Stored items from a collection:
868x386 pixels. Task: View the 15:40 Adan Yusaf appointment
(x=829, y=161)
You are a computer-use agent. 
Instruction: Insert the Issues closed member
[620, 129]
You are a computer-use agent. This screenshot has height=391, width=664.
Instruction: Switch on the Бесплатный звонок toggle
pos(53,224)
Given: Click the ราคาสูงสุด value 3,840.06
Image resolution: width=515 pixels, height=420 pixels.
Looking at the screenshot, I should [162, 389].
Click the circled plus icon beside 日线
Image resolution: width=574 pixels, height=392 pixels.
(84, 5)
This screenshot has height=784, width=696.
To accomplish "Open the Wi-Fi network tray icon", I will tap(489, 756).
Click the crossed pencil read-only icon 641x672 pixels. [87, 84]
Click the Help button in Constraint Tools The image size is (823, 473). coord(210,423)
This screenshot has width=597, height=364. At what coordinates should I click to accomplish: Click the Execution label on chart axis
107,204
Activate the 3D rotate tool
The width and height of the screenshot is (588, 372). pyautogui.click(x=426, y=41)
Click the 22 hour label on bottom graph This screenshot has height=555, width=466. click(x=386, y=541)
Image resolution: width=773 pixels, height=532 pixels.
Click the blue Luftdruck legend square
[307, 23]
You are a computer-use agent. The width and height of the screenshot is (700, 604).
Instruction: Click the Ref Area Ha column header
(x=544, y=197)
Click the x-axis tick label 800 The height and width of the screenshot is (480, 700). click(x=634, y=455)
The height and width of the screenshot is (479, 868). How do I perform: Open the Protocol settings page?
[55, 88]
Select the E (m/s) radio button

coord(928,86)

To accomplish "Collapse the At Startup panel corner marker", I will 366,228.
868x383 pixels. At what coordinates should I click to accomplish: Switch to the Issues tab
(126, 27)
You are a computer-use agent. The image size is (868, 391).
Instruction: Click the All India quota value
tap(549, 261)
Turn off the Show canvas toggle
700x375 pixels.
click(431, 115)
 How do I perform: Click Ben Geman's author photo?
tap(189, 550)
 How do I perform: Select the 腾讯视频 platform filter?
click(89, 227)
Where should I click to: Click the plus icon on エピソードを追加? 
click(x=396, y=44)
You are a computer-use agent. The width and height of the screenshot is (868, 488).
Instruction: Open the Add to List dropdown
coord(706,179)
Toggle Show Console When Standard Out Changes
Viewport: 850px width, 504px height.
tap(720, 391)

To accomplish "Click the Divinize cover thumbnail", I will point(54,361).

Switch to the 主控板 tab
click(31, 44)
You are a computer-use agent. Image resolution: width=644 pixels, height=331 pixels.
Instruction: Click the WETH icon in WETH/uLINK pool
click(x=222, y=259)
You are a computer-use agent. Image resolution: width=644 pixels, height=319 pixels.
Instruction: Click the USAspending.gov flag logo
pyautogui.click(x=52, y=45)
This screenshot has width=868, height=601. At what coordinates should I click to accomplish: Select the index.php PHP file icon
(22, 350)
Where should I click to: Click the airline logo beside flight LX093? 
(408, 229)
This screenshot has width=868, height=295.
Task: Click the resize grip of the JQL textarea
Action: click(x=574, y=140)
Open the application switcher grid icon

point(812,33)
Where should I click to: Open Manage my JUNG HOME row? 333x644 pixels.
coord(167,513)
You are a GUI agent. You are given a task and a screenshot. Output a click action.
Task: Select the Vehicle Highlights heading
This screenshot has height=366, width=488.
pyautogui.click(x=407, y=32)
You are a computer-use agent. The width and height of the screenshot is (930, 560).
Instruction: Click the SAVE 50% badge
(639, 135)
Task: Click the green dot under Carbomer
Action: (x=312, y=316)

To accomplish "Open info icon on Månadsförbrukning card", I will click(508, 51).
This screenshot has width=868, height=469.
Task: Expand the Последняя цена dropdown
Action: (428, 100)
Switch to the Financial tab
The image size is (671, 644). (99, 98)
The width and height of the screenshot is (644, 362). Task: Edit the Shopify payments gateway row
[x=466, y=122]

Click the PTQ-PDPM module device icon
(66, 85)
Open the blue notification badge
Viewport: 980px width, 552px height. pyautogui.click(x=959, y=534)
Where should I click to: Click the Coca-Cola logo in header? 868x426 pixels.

§ **Exercise brief**
Each entry needs to be given again exactly as it stands.

§ **Response below**
868x386 pixels. Task: View the 15:40 Adan Yusaf appointment
(x=829, y=161)
You are a computer-use agent. 
Instruction: Insert the Issues closed member
[620, 129]
You are a computer-use agent. This screenshot has height=391, width=664.
Instruction: Switch on the Бесплатный звонок toggle
pos(53,224)
Given: Click the ราคาสูงสุด value 3,840.06
Image resolution: width=515 pixels, height=420 pixels.
Looking at the screenshot, I should [162, 389].
Click the circled plus icon beside 日线
Image resolution: width=574 pixels, height=392 pixels.
(84, 5)
This screenshot has height=784, width=696.
To accomplish "Open the Wi-Fi network tray icon", I will tap(489, 756).
Click the crossed pencil read-only icon 641x672 pixels. [87, 84]
Click the Help button in Constraint Tools The image size is (823, 473). coord(210,423)
This screenshot has width=597, height=364. At what coordinates should I click to accomplish: Click the Execution label on chart axis
107,204
Activate the 3D rotate tool
The width and height of the screenshot is (588, 372). pyautogui.click(x=426, y=41)
Click the 22 hour label on bottom graph This screenshot has height=555, width=466. click(x=386, y=541)
Image resolution: width=773 pixels, height=532 pixels.
Click the blue Luftdruck legend square
[307, 23]
You are a computer-use agent. The width and height of the screenshot is (700, 604).
Instruction: Click the Ref Area Ha column header
(x=544, y=197)
Click the x-axis tick label 800 The height and width of the screenshot is (480, 700). click(x=634, y=455)
The height and width of the screenshot is (479, 868). How do I perform: Open the Protocol settings page?
[55, 88]
Select the E (m/s) radio button

coord(928,86)

To accomplish "Collapse the At Startup panel corner marker", I will 366,228.
868x383 pixels. At what coordinates should I click to accomplish: Switch to the Issues tab
(126, 27)
You are a computer-use agent. The image size is (868, 391).
Instruction: Click the All India quota value
tap(549, 261)
Turn off the Show canvas toggle
700x375 pixels.
click(431, 115)
 How do I perform: Click Ben Geman's author photo?
tap(189, 550)
 How do I perform: Select the 腾讯视频 platform filter?
click(89, 227)
Where should I click to: Click the plus icon on エピソードを追加? 
click(x=396, y=44)
You are a computer-use agent. The width and height of the screenshot is (868, 488).
Instruction: Open the Add to List dropdown
coord(706,179)
Toggle Show Console When Standard Out Changes
Viewport: 850px width, 504px height.
tap(720, 391)

To accomplish "Click the Divinize cover thumbnail", I will point(54,361).

Switch to the 主控板 tab
click(31, 44)
You are a computer-use agent. Image resolution: width=644 pixels, height=331 pixels.
Instruction: Click the WETH icon in WETH/uLINK pool
click(x=222, y=259)
You are a computer-use agent. Image resolution: width=644 pixels, height=319 pixels.
Instruction: Click the USAspending.gov flag logo
pyautogui.click(x=52, y=45)
This screenshot has width=868, height=601. At what coordinates should I click to accomplish: Select the index.php PHP file icon
(22, 350)
Where should I click to: Click the airline logo beside flight LX093? 
(408, 229)
This screenshot has width=868, height=295.
Task: Click the resize grip of the JQL textarea
Action: click(x=574, y=140)
Open the application switcher grid icon

point(812,33)
Where should I click to: Open Manage my JUNG HOME row? 333x644 pixels.
coord(167,513)
You are a GUI agent. You are given a task and a screenshot. Output a click action.
Task: Select the Vehicle Highlights heading
This screenshot has height=366, width=488.
pyautogui.click(x=407, y=32)
You are a computer-use agent. The width and height of the screenshot is (930, 560).
Instruction: Click the SAVE 50% badge
(639, 135)
Task: Click the green dot under Carbomer
Action: (x=312, y=316)

To accomplish "Open info icon on Månadsförbrukning card", I will click(508, 51).
This screenshot has width=868, height=469.
Task: Expand the Последняя цена dropdown
Action: (428, 100)
Switch to the Financial tab
The image size is (671, 644). (99, 98)
The width and height of the screenshot is (644, 362). Task: Edit the Shopify payments gateway row
[x=466, y=122]

Click the PTQ-PDPM module device icon
(66, 85)
Open the blue notification badge
Viewport: 980px width, 552px height. pyautogui.click(x=959, y=534)
Where should I click to: Click the Coca-Cola logo in header? 868x426 pixels.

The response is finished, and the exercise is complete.